European Central Bank’s Escrivá calls for finance infrastructure review due to AI risks

José Luis Escrivá, one of the European Central Bank’s most vocal voices on modernization, is pushing central banks to take a hard look at whether their financial infrastructure can survive the AI era. His message is straightforward: the systems that underpin European finance were not built for a world where machine learning models can move markets, generate synthetic data, or exploit vulnerabilities at speeds no human regulator can match.
What Escrivá is actually saying
The core argument is about resilience. Central banks, in Escrivá’s view, need to proactively review the infrastructure that processes payments, settles trades, and manages risk, specifically through the lens of what AI introduces. Not AI as a productivity tool. AI as a systemic risk vector.
Escrivá has also been advocating for regulatory simplification across European financial markets. His remarks also touch on solvency frameworks, flagging vulnerabilities in how European institutions currently measure and manage risk.
The tokenisation angle
Escrivá’s push for modernized infrastructure dovetails with the ECB’s broader support for tokenisation, the process of representing traditional financial assets as digital tokens on distributed ledgers.
The ECB has been exploring proposals for deeper capital markets integration that include tokenisation interoperability, making it so tokenized assets issued on one platform can move seamlessly to another, with consistent standards and settlement guarantees.
92% of corporate debt in Europe is dominated by bank loans.

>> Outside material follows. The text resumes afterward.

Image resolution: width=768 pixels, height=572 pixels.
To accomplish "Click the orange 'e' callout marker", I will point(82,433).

That concentration makes the system fragile and illiquid in ways that tokenisation could address by opening up bond markets to a broader set of investors and creating more efficient secondary trading.

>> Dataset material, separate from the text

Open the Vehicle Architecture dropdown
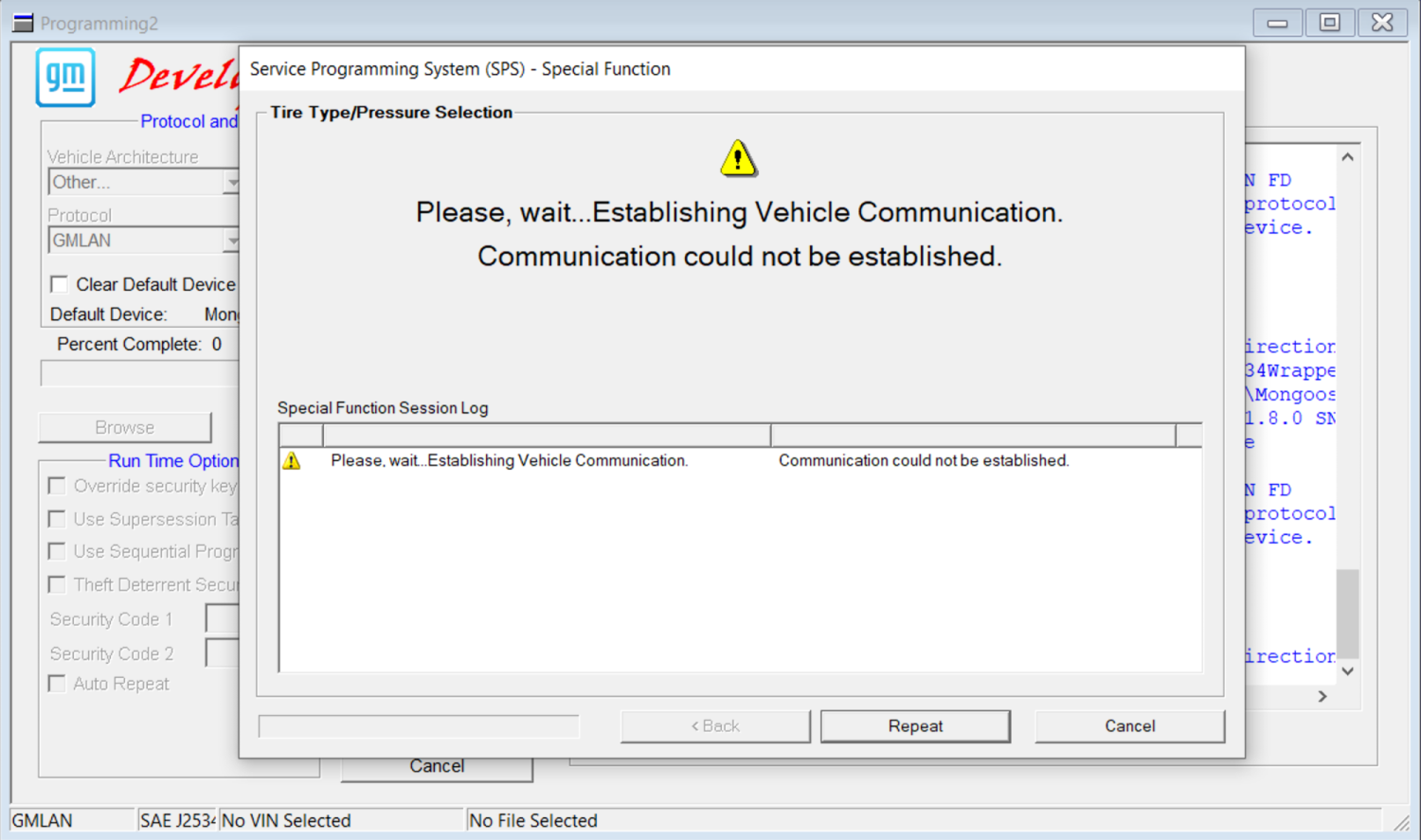 (x=231, y=182)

The ECB’s Financial Stability Review has already flagged risks from rising sovereign bond issuance across the eurozone.
What this means for crypto investors
There’s no direct line between Escrivá’s AI infrastructure warnings and Bitcoin or Ethereum prices. Nobody at the ECB is suggesting that decentralized protocols are the answer to AI risk in financial systems.
The push for tokenisation-compatible infrastructure creates regulatory legitimacy for the underlying technology. When the ECB talks about interoperable tokenized assets, it validates the concept even as it tries to keep the implementation within institutional guardrails.
The emphasis on AI resilience could accelerate regulatory scrutiny of any financial platform, crypto or otherwise, that lacks robust safeguards against AI-driven manipulation.
The market appears poised for potential regulatory support for AI-resilient tokenised assets, but scrutiny over infrastructure interoperability may place pressure on solely private crypto platforms. The cost of compliance could consolidate power among the largest, most well-capitalized platforms at the expense of smaller innovators.